The heart of any cruising vessel – sail or power – is in its systems. It is the systems that bring you ambiance and pleasure (and, if not done correctly, a load of frustration).
Most of what we’ve done with the FPB Series boat is based on what we’ve developed on our sailing designs. We have quiet, efficient, easily maintained systems. We are able to sit for long periods at anchor without charging the batteries. And there is sufficient redundancy to insure we don’t have to alter our plans due to maintenance problems. At the same time, we have worked hard to keep the systems – electrical, plumbing, HVAC, and drive line – as simple as possible.
There are a couple of key ingredients to all of this. The first is space and access.
If there is adequate space in which to install the systems, they go in more easily. We can then keep an eye on them on a periodic basis. Being able to inspect on a regular schedule means we are able to catch problems at an early stage – when they are simple to deal with and before they mutate into something more serious. Space also means that the systems are less costly to maintain. The photo above is taken from the starboard aft side of the FPB 83 engine room, looking forward. We have total access to all four sides, and below the engines.
The second ingredient is proper installation. We’ve learned the hard way that there is a right and wrong way to do electrical, plumbing, and mechanical work. Double hose clamps, for example, and an absolute must on anything below the waterline, pressurized plumbing, and the heating systems. We install component in such a way that it is safe from most drips and sprays. Electrical equipment is isolated in almost all cases. Double pole breakers are used on all DC circuits, and isolation transformers are used with shore power. This list could go on and on.
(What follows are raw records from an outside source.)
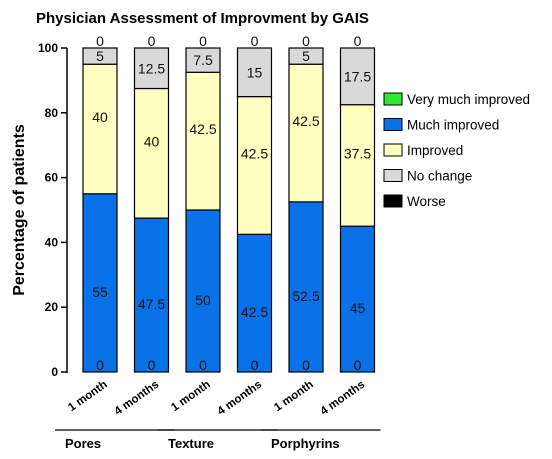 The height and width of the screenshot is (459, 552). I want to click on data-label-much-improved-5: 52.5, so click(306, 296).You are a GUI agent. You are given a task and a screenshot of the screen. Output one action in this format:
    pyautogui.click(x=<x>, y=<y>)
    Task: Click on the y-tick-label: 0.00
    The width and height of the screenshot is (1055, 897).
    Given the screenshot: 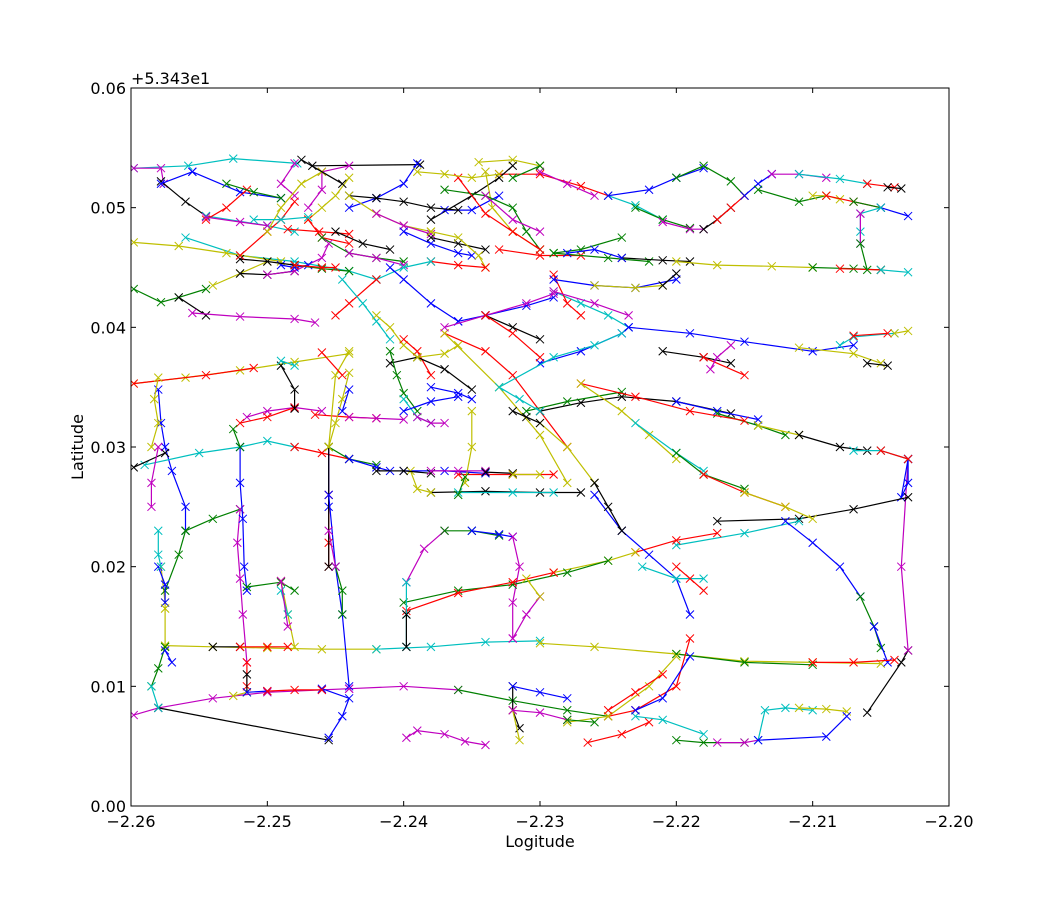 What is the action you would take?
    pyautogui.click(x=108, y=806)
    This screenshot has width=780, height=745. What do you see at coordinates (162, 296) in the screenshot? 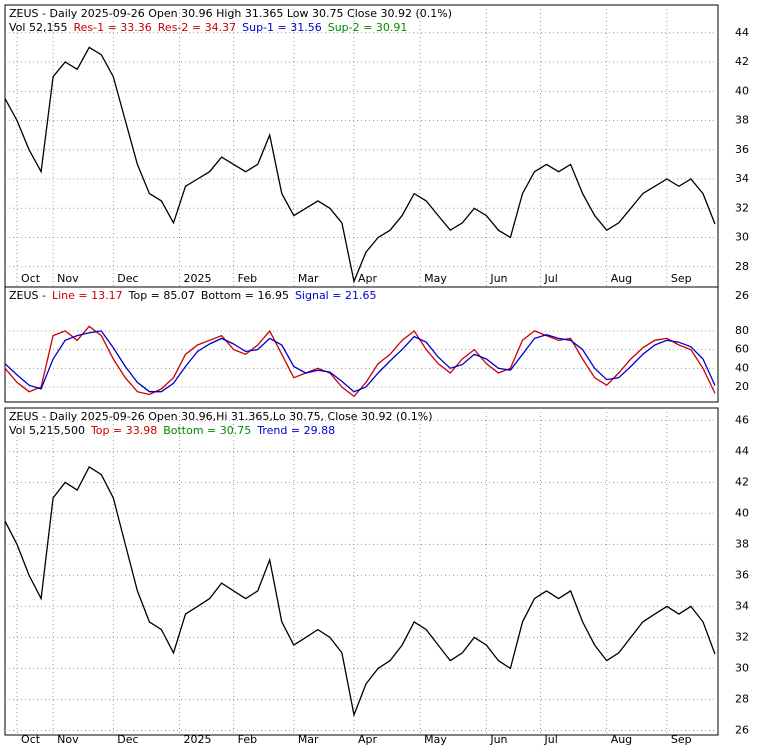
I see `legend-part: Top = 85.07` at bounding box center [162, 296].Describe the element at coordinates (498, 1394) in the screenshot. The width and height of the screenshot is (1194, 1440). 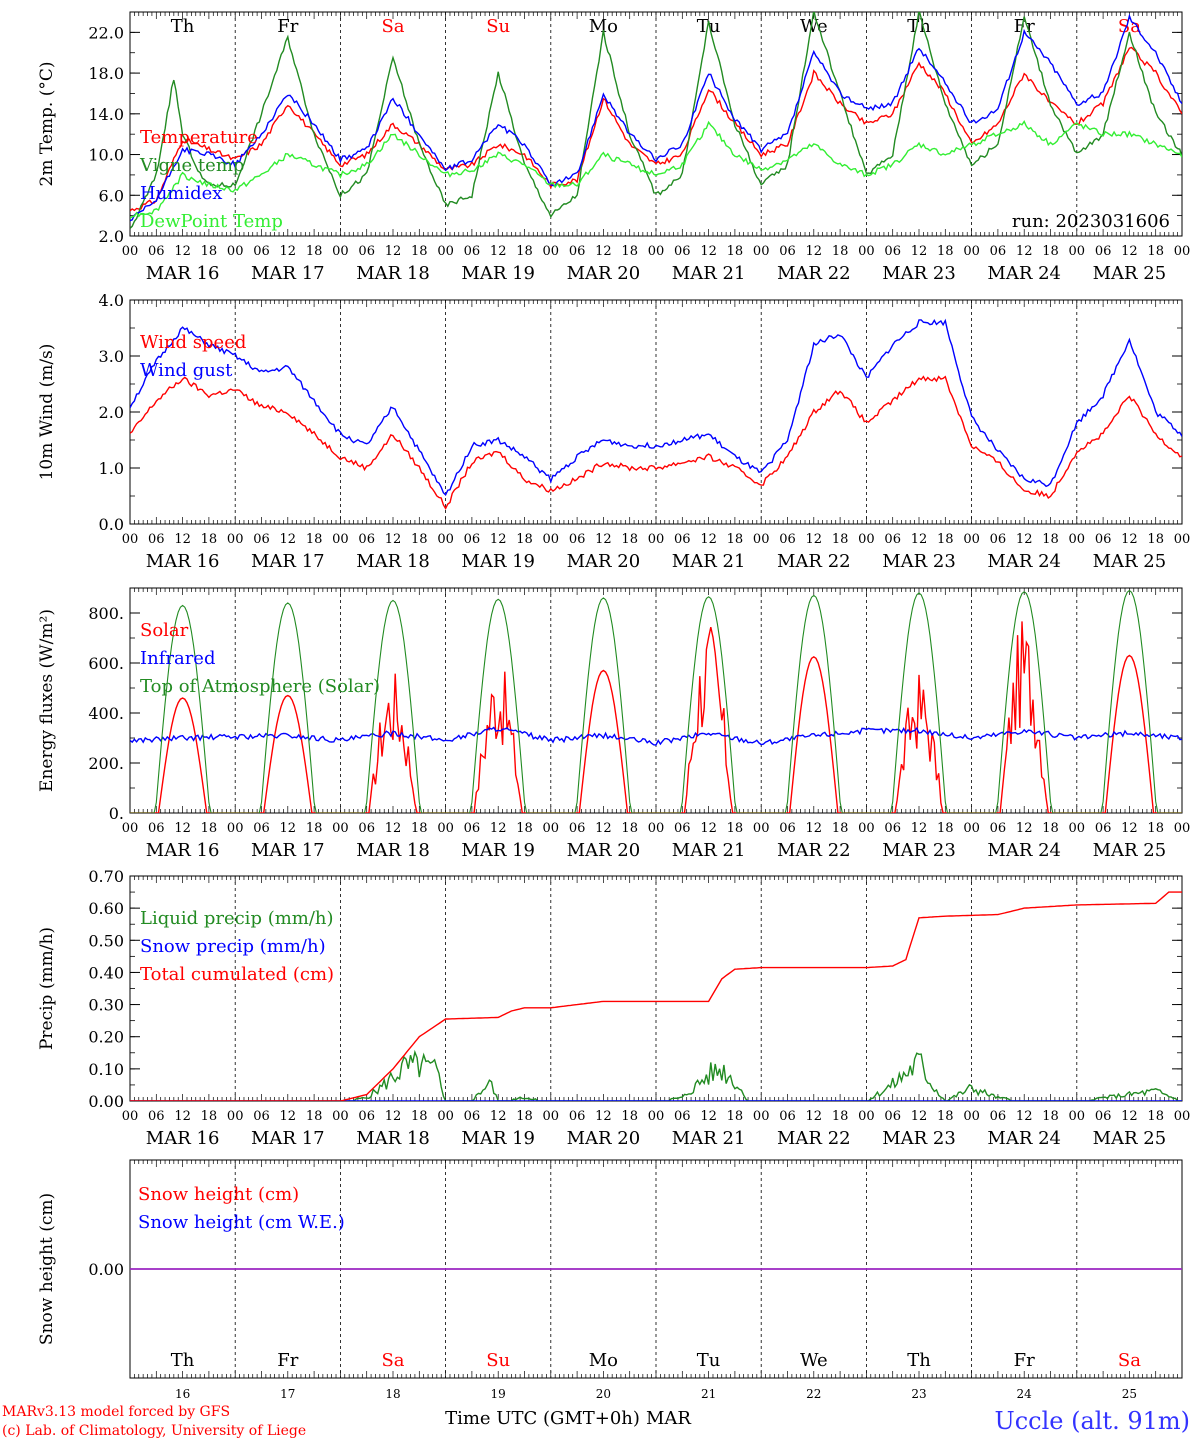
I see `day-number-label: 19` at that location. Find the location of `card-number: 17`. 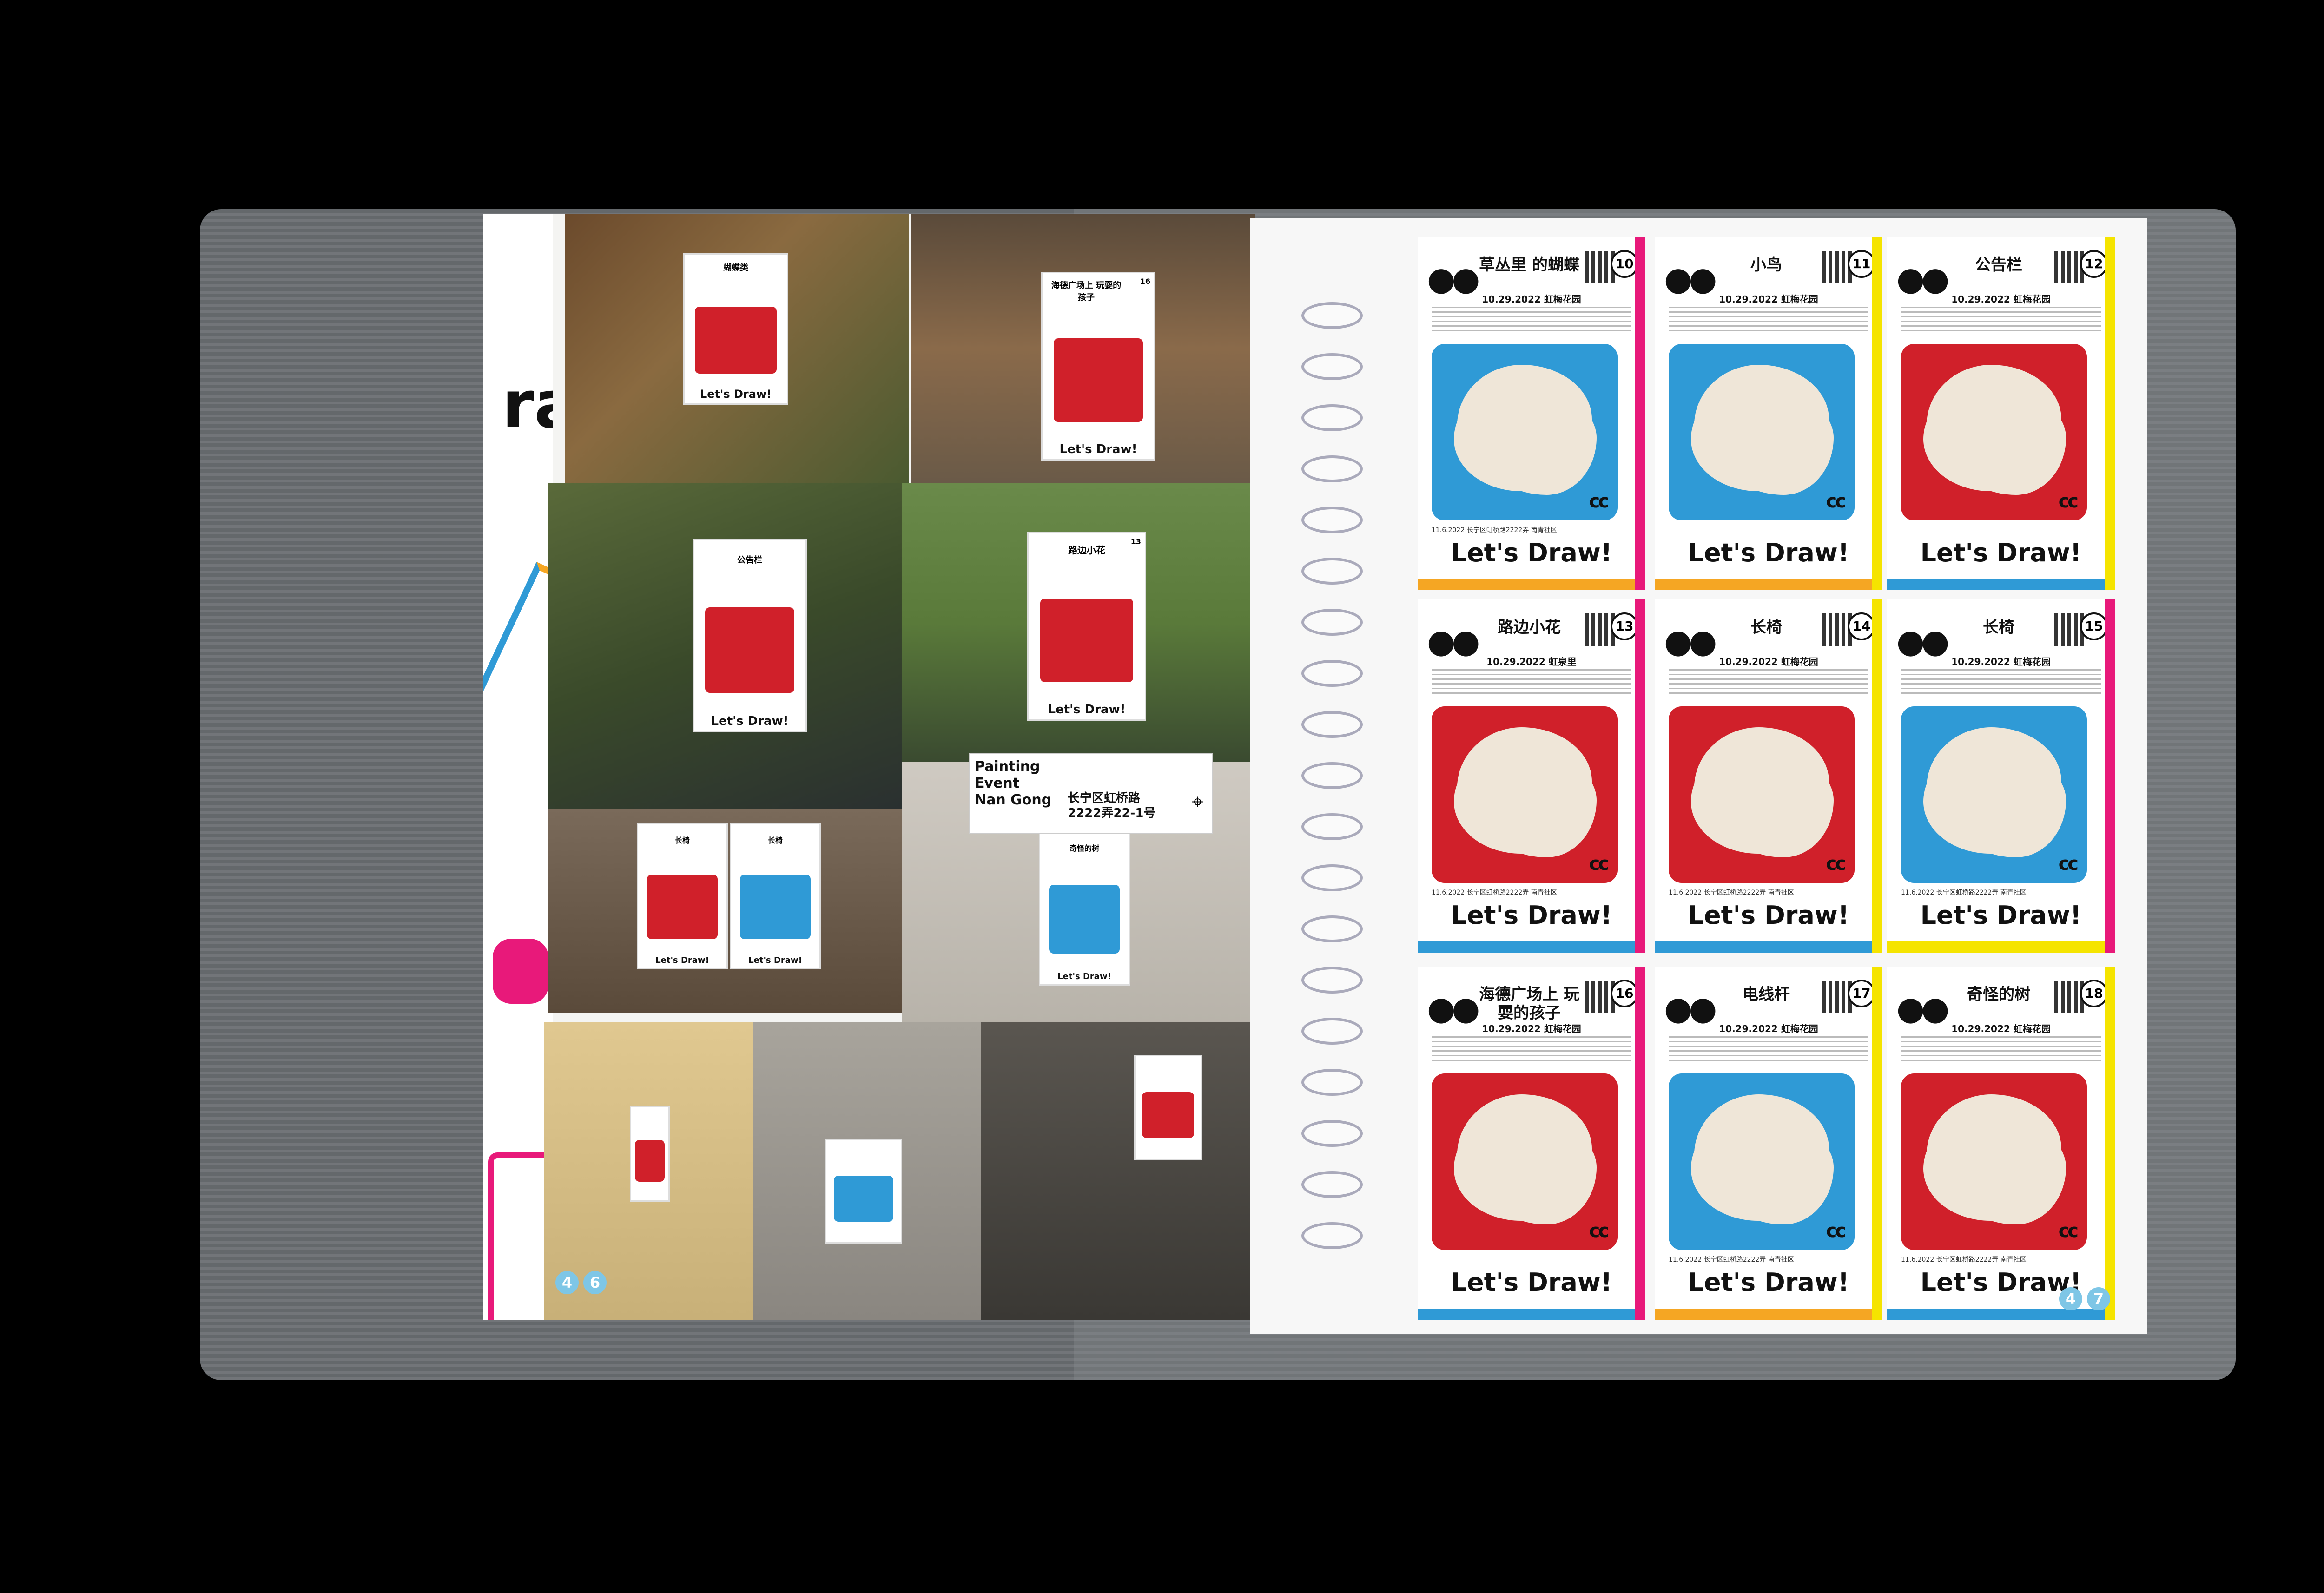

The photo above shows the high powered DC circuits, alternator diodes, fuses, and fuel pump control circuits. All are behind a sliding clear plastic set of panels to protect them, typical of the way things are done on our designs.
And then we come to the concept of simplicity. A simple boat is a relative term. When we first started cruising on our 50 foot (15.3m) Intermezzo, she was considered a complex boat. She had mechanical refrigeration, radar, an engine, depth sounder, and wind speed and direction instruments. There was also a small hot water heater, which ran off the engine, and a pressure water pump. Our instinct was to toss most of this stuff, including the engine, to turn this complex boat into a simple one.
Today, our definition of simple has changed considerably. Take Beowulf. She had a full suite of electronics, including two computers, a lovely diesel heater, refrigeration of course, domestic hot water, two small water makers, a combo washer drier, even a central vacuum, DC genset, inverter, and a controllable pitch propeller. And she is, relatively speaking, a simple boat. In fact, we spent a lot less time on systems related maintenance on Beowulf than we did 25 years previously on Intermezzo.
With the FPB Series we’ve got even more stuff. However, between the engine room and basement, there is plenty of space for the installation, and that the additional gear contributes to enjoyable cruising. And most important, our “to do”, after the first 25,000 miles of shake down, is very short.